In that sacred encounter, the divinity of Jesus was revealed for the first time through a human prophet. Simeon was the first to understand and proclaim Jesus as the Savior of the World. He also prophesied that this salvation would be accomplished through a sword of sorrow that would pierce the Immaculate Heart of Mary.

 

The Feast of the Candelora

The Feast of the Candelora, dating back to the 5th century, is synonymous with the Presentation of the Lord.

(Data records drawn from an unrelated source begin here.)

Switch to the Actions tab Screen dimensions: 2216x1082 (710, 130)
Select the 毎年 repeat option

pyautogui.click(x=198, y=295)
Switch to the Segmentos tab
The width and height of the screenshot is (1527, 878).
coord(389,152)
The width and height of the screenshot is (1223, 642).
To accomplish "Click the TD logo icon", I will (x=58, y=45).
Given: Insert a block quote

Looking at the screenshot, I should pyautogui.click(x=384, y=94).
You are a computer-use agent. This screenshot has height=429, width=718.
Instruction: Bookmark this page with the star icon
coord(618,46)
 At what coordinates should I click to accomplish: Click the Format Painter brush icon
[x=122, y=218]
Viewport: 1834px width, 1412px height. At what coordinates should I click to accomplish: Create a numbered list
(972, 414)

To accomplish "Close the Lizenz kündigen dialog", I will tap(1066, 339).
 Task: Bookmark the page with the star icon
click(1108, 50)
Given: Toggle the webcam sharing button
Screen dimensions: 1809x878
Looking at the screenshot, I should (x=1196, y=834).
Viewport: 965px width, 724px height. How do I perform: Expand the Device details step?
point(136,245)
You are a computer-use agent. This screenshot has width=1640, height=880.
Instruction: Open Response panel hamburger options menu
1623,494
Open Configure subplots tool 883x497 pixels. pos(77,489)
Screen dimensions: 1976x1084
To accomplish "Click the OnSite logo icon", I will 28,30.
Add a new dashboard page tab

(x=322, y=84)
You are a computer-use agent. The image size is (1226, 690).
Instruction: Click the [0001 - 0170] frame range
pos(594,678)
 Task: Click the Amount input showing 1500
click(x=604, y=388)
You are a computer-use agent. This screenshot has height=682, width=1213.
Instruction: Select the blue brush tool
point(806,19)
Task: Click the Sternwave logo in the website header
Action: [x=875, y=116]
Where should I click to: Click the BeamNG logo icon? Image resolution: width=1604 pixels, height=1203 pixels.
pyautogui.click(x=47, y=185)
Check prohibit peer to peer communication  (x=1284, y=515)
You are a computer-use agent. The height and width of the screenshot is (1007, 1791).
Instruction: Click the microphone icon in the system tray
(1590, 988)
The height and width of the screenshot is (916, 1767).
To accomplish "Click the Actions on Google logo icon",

Its distinctive feature is the ceremonial use of blessed lit candles, a tradition rooted in Simeon's proclamation: "My eyes have seen your salvation, prepared in the presence of all peoples" (Luke 2, 29-32).

The ritual of candle blessing, documented as early as the 10th century, serves as a tangible symbol of Christ's transfiguration—a bearer of divine light entering the world. The Feast of the Candelora becomes a moment of revelation and light, as the glow of the blessed candles symbolizes the path of faith and redemption illuminated by Jesus, the Savior.

Let's all light a candle on this festive day to feel even closer to Our Lord.